Friday, May 18, 2012

For the Love of Chocolate!




This past Monday, the library hosted its second annual "For the Love of Chocolate" contest. Participants were asked to create one chocolate dessert for the judges, three local businesswomen, who would score the desserts on five criteria: taste, texture, appearance, originality, and complexity. After much deliberation (and thirteen scrumptious entries) the judges made their decisions. 

First place went to Emily McCracken and her Chocolate Ganache Cake; second place went to Lynn Norman for her Chocolate Bonbons; while third place went to Peyton Pakozdi for her Oreo Cake. 

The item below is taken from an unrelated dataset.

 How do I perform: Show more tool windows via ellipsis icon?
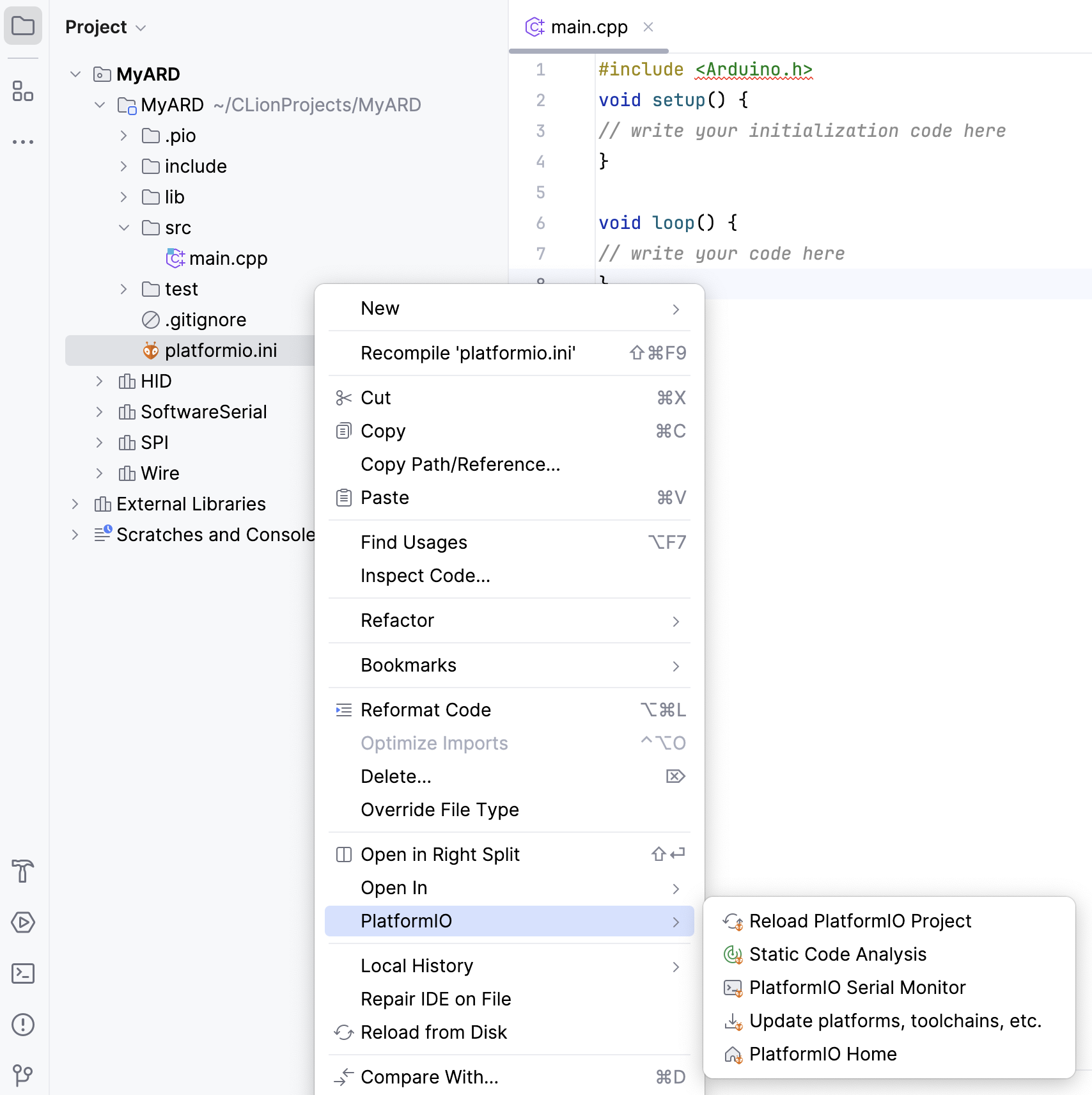pos(23,141)
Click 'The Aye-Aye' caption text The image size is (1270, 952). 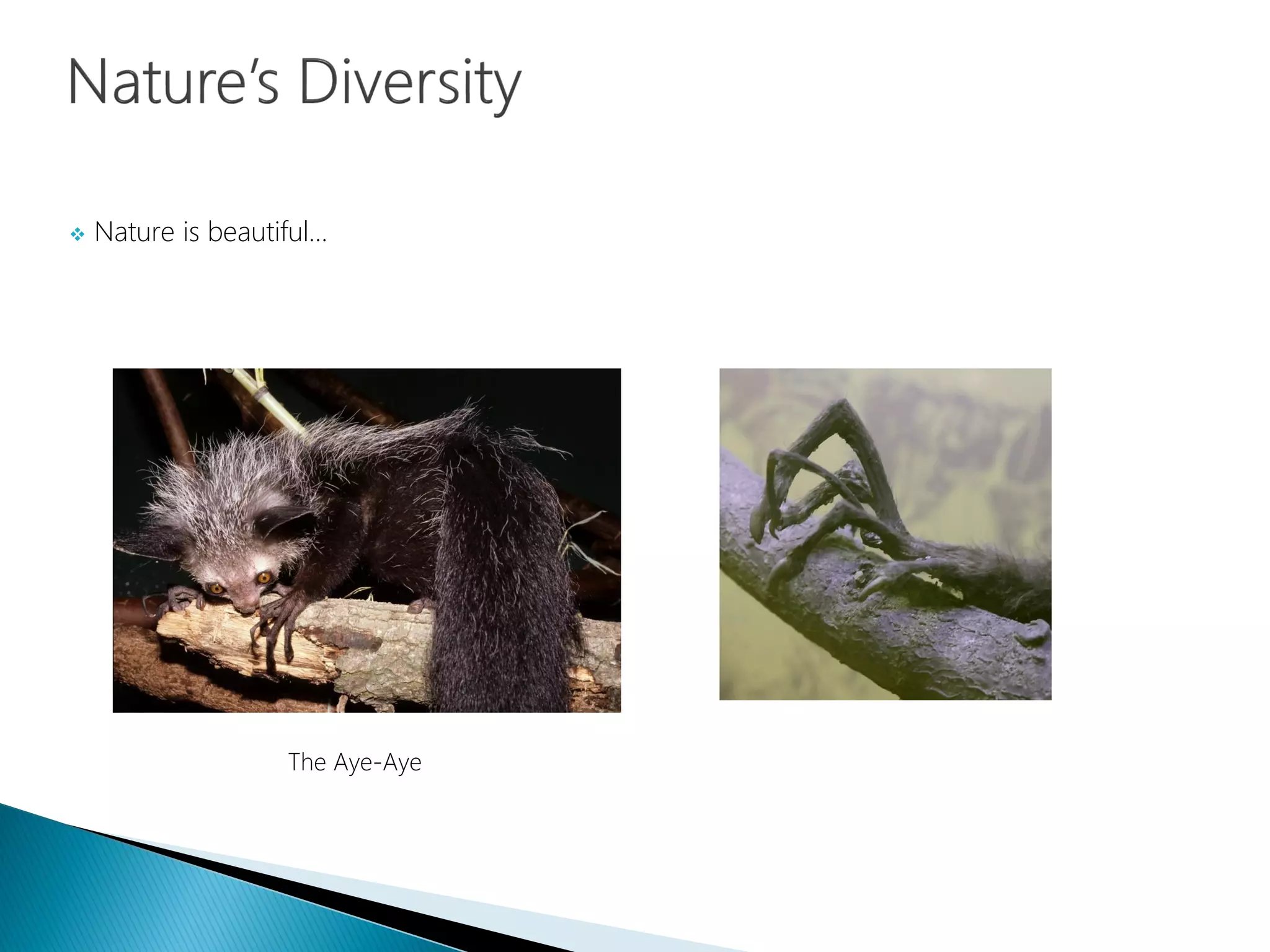pos(355,762)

Afterward Jim Revelos, of Esther Price Candy, gave a presentation about the history of the company, as well as featuring a short video in which the candy making process of the local sweets company was shown. Needless to say, it was a night of entertainment and decadence.

Visit our Facebook page today to see photos of the winners, the desserts, and more!

Wednesday, May 2, 2012

What We're Reading

Staff Member: Stacy


I Would Recommend: "Middlesex" by Jeffrey Eugenides


"It's an epic of a novel that spans 50+ years and follows three generations of a Greek-American family. Our narrator, Calliope (or Cal), takes us on a journey, spilling family secrets long-ado hidden from everyone. Remarkably funny for the subject matter; gut-wrenching at times. Whether or not you agree with Cal's decisions, you can't help but root for him. A book you can set down and pick back up time and again, you won't be able to forget what happen no matter how long you've been away from it. You'll want to read it straight through!"






"I was born twice: first, as a baby girl, on a remarkably smogless Detroit day of January 1960; and then again, as a teenage boy, in an emergency room near Petoskey, Michigan, in August of l974. . . My birth certificate lists my name as Calliope Helen Stephanides. My most recent driver’s license...records my first name simply as Cal."


So begins the breathtaking story of Calliope Stephanides and three generations of the Greek-American Stephanides family who travel from a tiny village overlooking Mount Olympus in Asia Minor to Prohibition-era Detroit, witnessing its glory days as the Motor City, and the race riots of 1967, before they move out to the tree-lined streets of suburban Grosse Pointe, Michigan. To understand why Calliope is not like other girls, she has to uncover a guilty family secret and the astonishing genetic history that turns Callie into Cal, one of the most audacious and wondrous narrators in contemporary fiction. Lyrical and thrilling, Middlesex is an exhilarating reinvention of the American epic.

Middlesex is the winner of the 2003 Pulitzer Prize for Fiction.